— Required work —
Only one part of the listing is needed: the lines from the one with "Task: Click Nucleth's 9 levels gained cell" through the last line, copied exactly and free of pictures.

— Data for review —
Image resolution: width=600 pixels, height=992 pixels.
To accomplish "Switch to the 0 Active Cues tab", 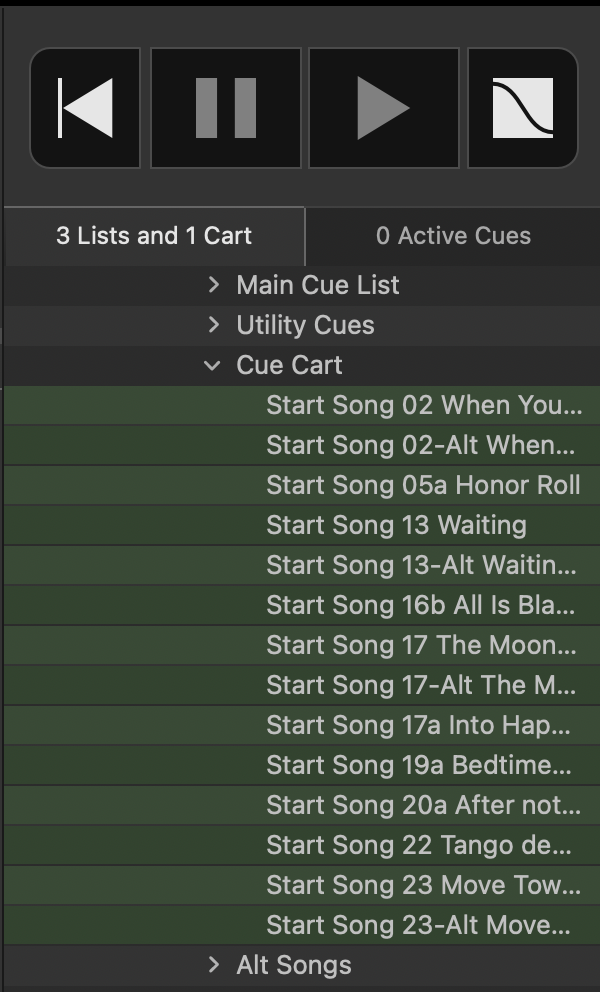I will (453, 236).
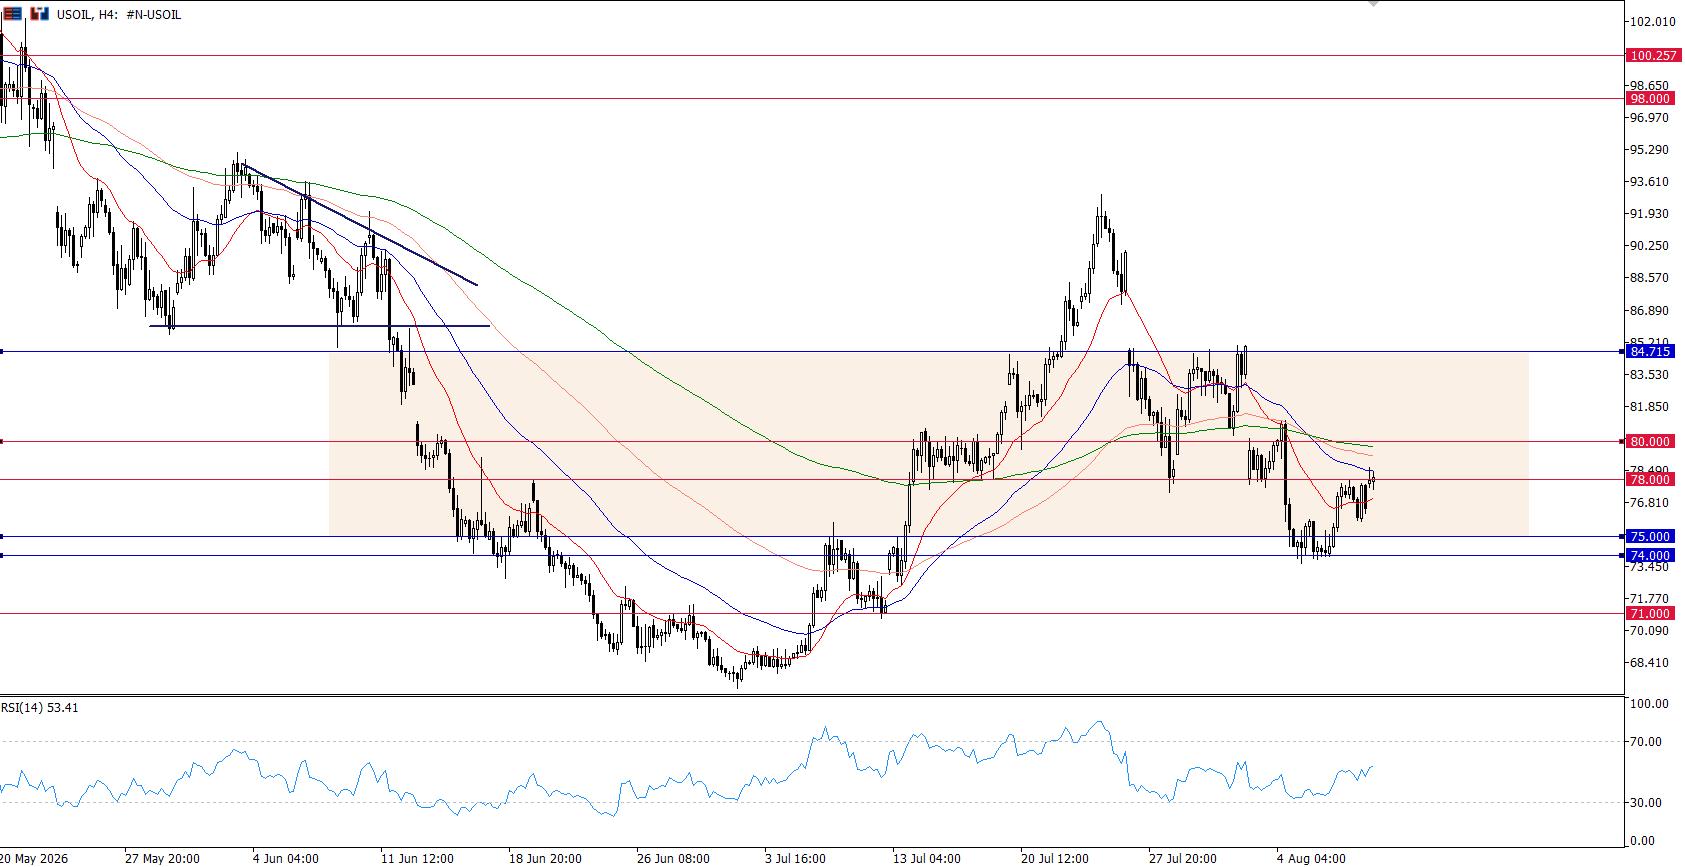Click the 4 Aug 04:00 time axis label
The image size is (1685, 867).
coord(1311,858)
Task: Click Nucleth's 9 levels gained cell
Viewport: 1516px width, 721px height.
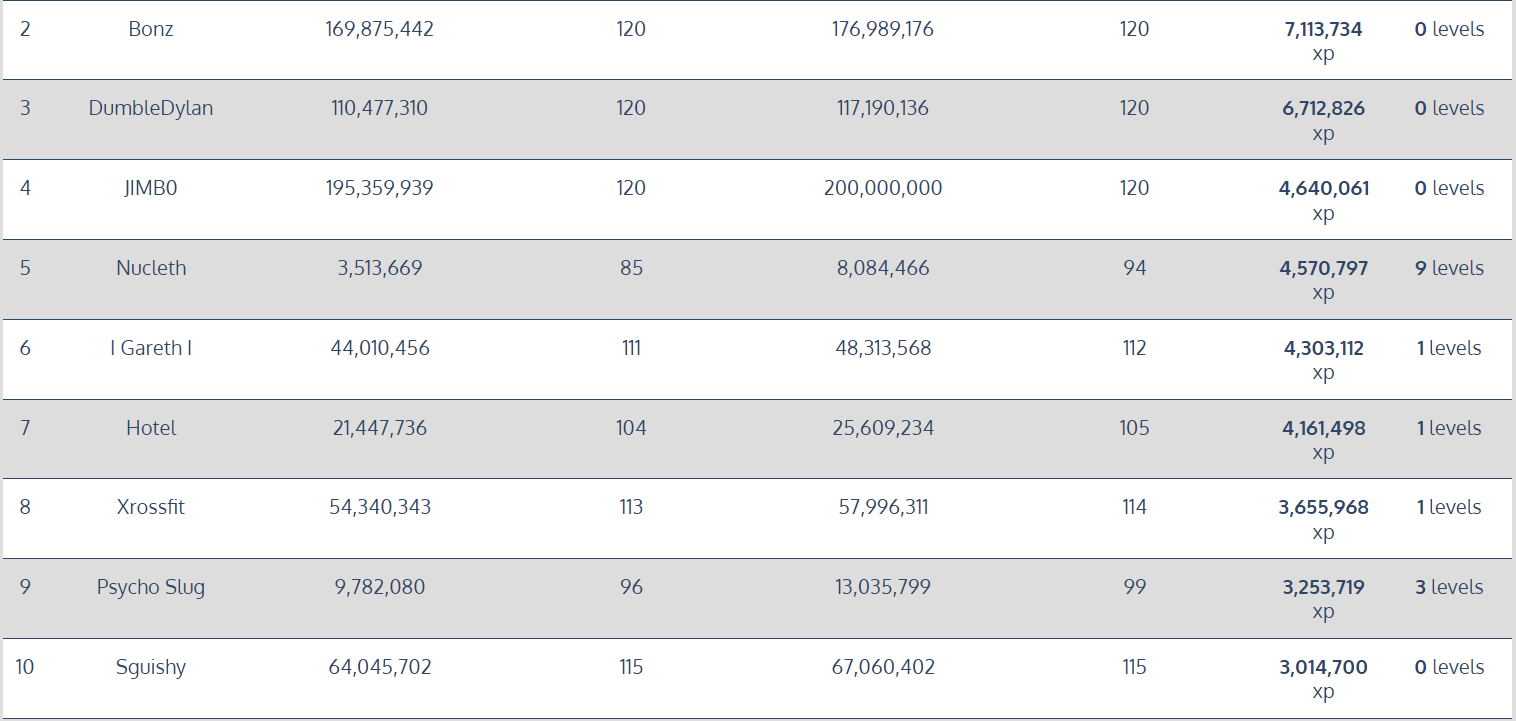Action: click(1449, 268)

— Your response —
Task: Click Nucleth's 9 levels gained cell
Viewport: 1516px width, 721px height.
Action: click(1449, 268)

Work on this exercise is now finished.